Et donc les colons peuvent faire tout ce qu’ils veulent : construire de nouvelles colonies et agrandir celle qui existent, ignorer la Cour Suprême, donner des ordres à la Knesset et au gouvernement, attaquer leurs "voisins" chaque fois que ça les tente, tuer les enfants arabes qui jettent des pierres, déraciner les oliviers et brûler les mosquées. Et leur pouvoir ne fait qu’augmenter a grands pas.

* * *

LA CONQUÊTE d’un pays civilisé par des combattants plus braves n’est pas un fait extraordinaire. Au contraire c’est un phénomène historique courant. L’historien Arnold Toynbee en a fourni une longue liste.
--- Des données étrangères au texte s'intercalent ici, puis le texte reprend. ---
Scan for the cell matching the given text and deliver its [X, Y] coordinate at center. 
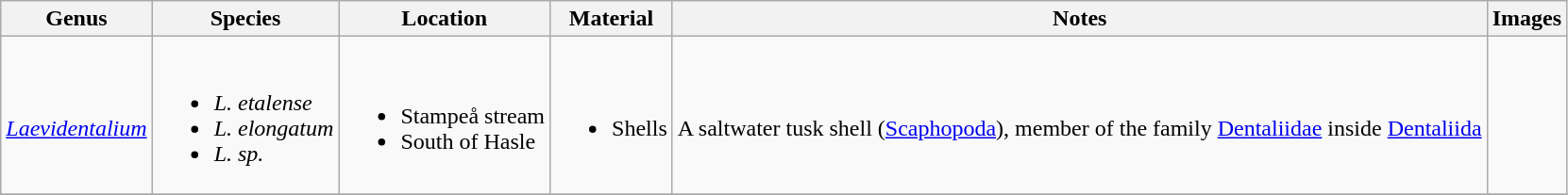
Shells [612, 115]
Laevidentalium [76, 115]
Genus [76, 19]
Location [445, 19]
Images [1526, 19]
Species [245, 19]
Notes [1080, 19]
L. etalenseL. elongatumL. sp. [245, 115]
Material [612, 19]
A saltwater tusk shell (Scaphopoda), member of the family Dentaliidae inside Dentaliida [1080, 115]
Stampeå streamSouth of Hasle [445, 115]
Identify which cell holds the provided text, then report its [X, Y] central coordinate. 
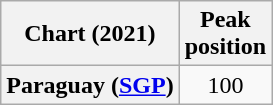
Chart (2021) [90, 34]
Paraguay (SGP) [90, 85]
100 [225, 85]
Peakposition [225, 34]
Detect which cell encompasses the target text, then output its (X, Y) center coordinate. 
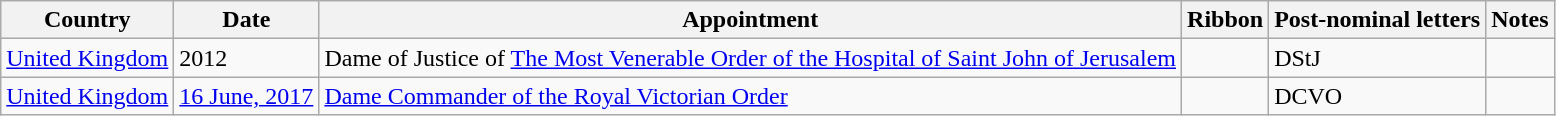
Appointment (750, 20)
Country (88, 20)
Notes (1520, 20)
DStJ (1378, 58)
Dame Commander of the Royal Victorian Order (750, 96)
16 June, 2017 (246, 96)
DCVO (1378, 96)
Date (246, 20)
Ribbon (1226, 20)
Dame of Justice of The Most Venerable Order of the Hospital of Saint John of Jerusalem (750, 58)
2012 (246, 58)
Post-nominal letters (1378, 20)
Provide the [X, Y] coordinate of the cell's center where the given text is located.  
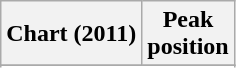
Chart (2011) [72, 34]
Peakposition [188, 34]
Extract the (X, Y) coordinate from the center of the cell holding the provided text.  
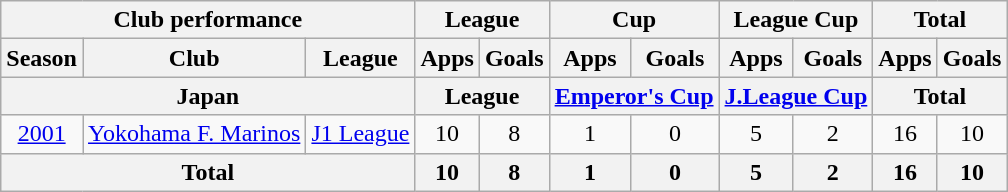
League Cup (796, 20)
Club (194, 58)
Yokohama F. Marinos (194, 134)
Emperor's Cup (634, 96)
Season (42, 58)
J1 League (360, 134)
2001 (42, 134)
J.League Cup (796, 96)
Club performance (208, 20)
Japan (208, 96)
Cup (634, 20)
Identify which cell holds the provided text, then report its [X, Y] central coordinate. 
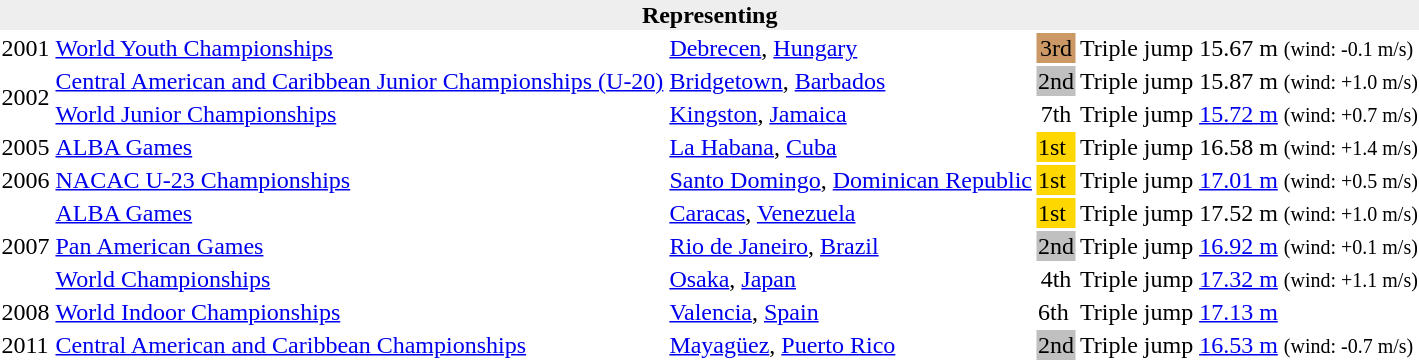
Kingston, Jamaica [851, 114]
2002 [26, 98]
Osaka, Japan [851, 279]
Valencia, Spain [851, 312]
World Championships [360, 279]
Santo Domingo, Dominican Republic [851, 180]
Caracas, Venezuela [851, 213]
Representing [710, 15]
Central American and Caribbean Championships [360, 345]
Pan American Games [360, 246]
4th [1056, 279]
La Habana, Cuba [851, 147]
2001 [26, 48]
2006 [26, 180]
2007 [26, 246]
NACAC U-23 Championships [360, 180]
Bridgetown, Barbados [851, 81]
World Indoor Championships [360, 312]
Debrecen, Hungary [851, 48]
World Youth Championships [360, 48]
World Junior Championships [360, 114]
2005 [26, 147]
7th [1056, 114]
Central American and Caribbean Junior Championships (U-20) [360, 81]
Mayagüez, Puerto Rico [851, 345]
3rd [1056, 48]
2011 [26, 345]
6th [1056, 312]
2008 [26, 312]
Rio de Janeiro, Brazil [851, 246]
Determine the [x, y] coordinate at the center of the cell enclosing the given text.  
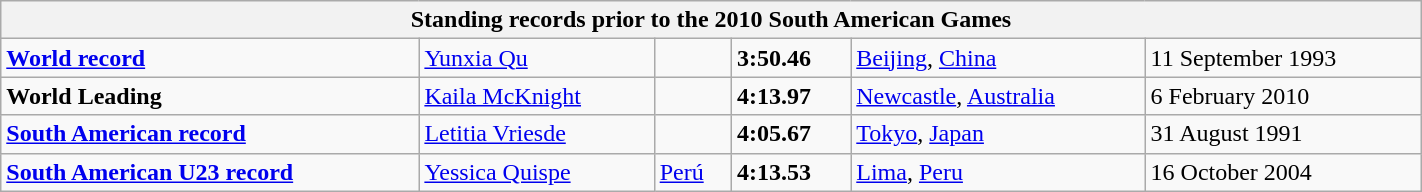
South American U23 record [210, 172]
Tokyo, Japan [998, 134]
6 February 2010 [1283, 96]
Letitia Vriesde [536, 134]
World Leading [210, 96]
Perú [692, 172]
4:13.97 [790, 96]
South American record [210, 134]
Lima, Peru [998, 172]
4:13.53 [790, 172]
Standing records prior to the 2010 South American Games [711, 20]
Yunxia Qu [536, 58]
11 September 1993 [1283, 58]
Beijing, China [998, 58]
31 August 1991 [1283, 134]
Yessica Quispe [536, 172]
World record [210, 58]
16 October 2004 [1283, 172]
Kaila McKnight [536, 96]
4:05.67 [790, 134]
3:50.46 [790, 58]
Newcastle, Australia [998, 96]
Determine the [X, Y] coordinate at the center of the cell enclosing the given text.  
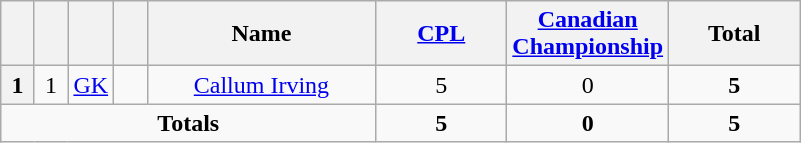
CPL [442, 34]
GK [91, 85]
Callum Irving [262, 85]
Canadian Championship [588, 34]
Name [262, 34]
Totals [188, 123]
Total [734, 34]
Extract the (x, y) coordinate from the center of the cell holding the provided text.  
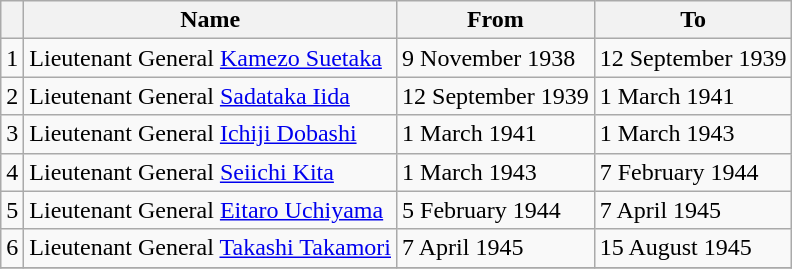
2 (12, 96)
To (693, 20)
15 August 1945 (693, 248)
4 (12, 172)
Lieutenant General Eitaro Uchiyama (210, 210)
9 November 1938 (496, 58)
3 (12, 134)
Lieutenant General Kamezo Suetaka (210, 58)
5 (12, 210)
Lieutenant General Seiichi Kita (210, 172)
5 February 1944 (496, 210)
Lieutenant General Ichiji Dobashi (210, 134)
1 (12, 58)
Lieutenant General Sadataka Iida (210, 96)
Name (210, 20)
7 February 1944 (693, 172)
6 (12, 248)
Lieutenant General Takashi Takamori (210, 248)
From (496, 20)
Extract the (x, y) coordinate from the center of the cell holding the provided text.  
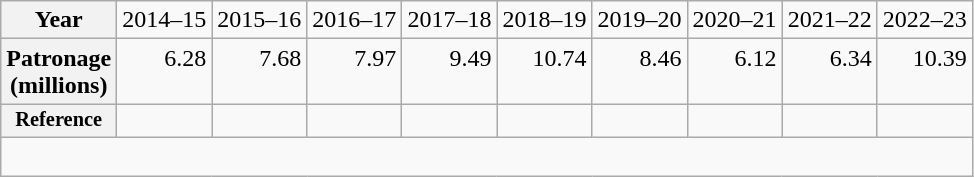
2020–21 (734, 20)
Patronage(millions) (59, 72)
2021–22 (830, 20)
6.28 (164, 72)
10.74 (544, 72)
2017–18 (450, 20)
2018–19 (544, 20)
7.68 (260, 72)
Year (59, 20)
8.46 (640, 72)
6.34 (830, 72)
2015–16 (260, 20)
6.12 (734, 72)
9.49 (450, 72)
Reference (59, 121)
2016–17 (354, 20)
2014–15 (164, 20)
7.97 (354, 72)
2022–23 (924, 20)
2019–20 (640, 20)
10.39 (924, 72)
Output the [x, y] coordinate of the center of the cell containing the given text.  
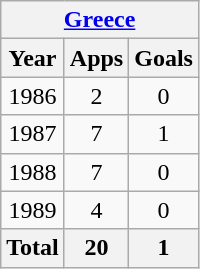
Greece [100, 20]
Year [33, 58]
Apps [96, 58]
1989 [33, 210]
20 [96, 248]
1988 [33, 172]
4 [96, 210]
Total [33, 248]
1987 [33, 134]
Goals [164, 58]
1986 [33, 96]
2 [96, 96]
From the cell containing the given text, extract its center point as [x, y] coordinate. 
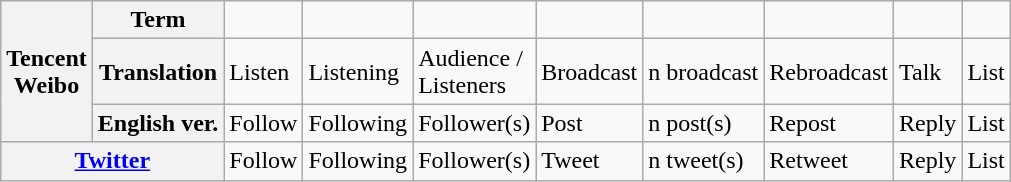
Term [158, 20]
Rebroadcast [829, 72]
Repost [829, 123]
n broadcast [704, 72]
TencentWeibo [47, 72]
n post(s) [704, 123]
Talk [927, 72]
Audience / Listeners [474, 72]
n tweet(s) [704, 161]
Listening [358, 72]
Translation [158, 72]
Twitter [112, 161]
Broadcast [590, 72]
Tweet [590, 161]
Retweet [829, 161]
Post [590, 123]
English ver. [158, 123]
Listen [264, 72]
For the text-containing cell, return its midpoint in [x, y] coordinate format. 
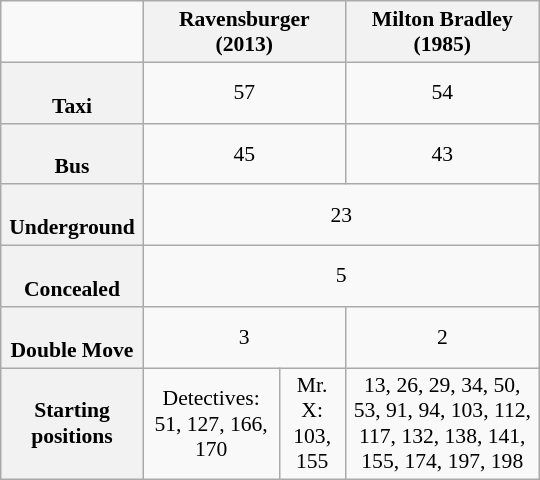
Detectives: 51, 127, 166, 170 [211, 424]
Starting positions [72, 424]
5 [341, 276]
54 [442, 92]
23 [341, 216]
3 [244, 338]
Underground [72, 216]
Concealed [72, 276]
Bus [72, 154]
13, 26, 29, 34, 50, 53, 91, 94, 103, 112, 117, 132, 138, 141, 155, 174, 197, 198 [442, 424]
Mr. X: 103, 155 [312, 424]
Double Move [72, 338]
57 [244, 92]
Milton Bradley (1985) [442, 32]
2 [442, 338]
Taxi [72, 92]
45 [244, 154]
Ravensburger (2013) [244, 32]
43 [442, 154]
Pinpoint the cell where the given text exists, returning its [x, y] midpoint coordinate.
L’Allemagne a été longtemps dominée par la Ostmark ("Marche orientale") qui est devenue l’Autriche. L’Allemagne culturellement développée est tombée sous la coupe d’un peuple plus hardi et plus primitif, le peuple prussien qui ne faisait pas partie de l’Allemagne. L’empire russe a été formé par Moscou, qui était originellement une ville primitive située à la bordure.

La règle semble être que, lorsqu’un peuple civilisé devient trop cultivé et trop riche, il s’amollit et un peuple voisin plus primitif, plus hardi et moins gâté par la vie le conquiert comme la Grèce a été conquise par les Romains et Rome par les barbares.

Cela peut nous arriver. Mais on peut aussi l’empêcher. La démocratie laïque israélienne est encore très forte. Les colonies peuvent être démantelées (dans un article à venir je tâcherai d’expliquer comment). La droite israélienne peut encore être repoussée. On peut encore mettre fin à l’occupation, qui est la mère de tous nos maux.

Mais pour cela il faut prendre conscience du danger - et l’affronter.

Uri Avnery

Uri Avnery est un écrivain israélien et un militant de la paix de Gush Shalom. Il a participé au livre de CounterPunch "The Politics of Anti-Semitism".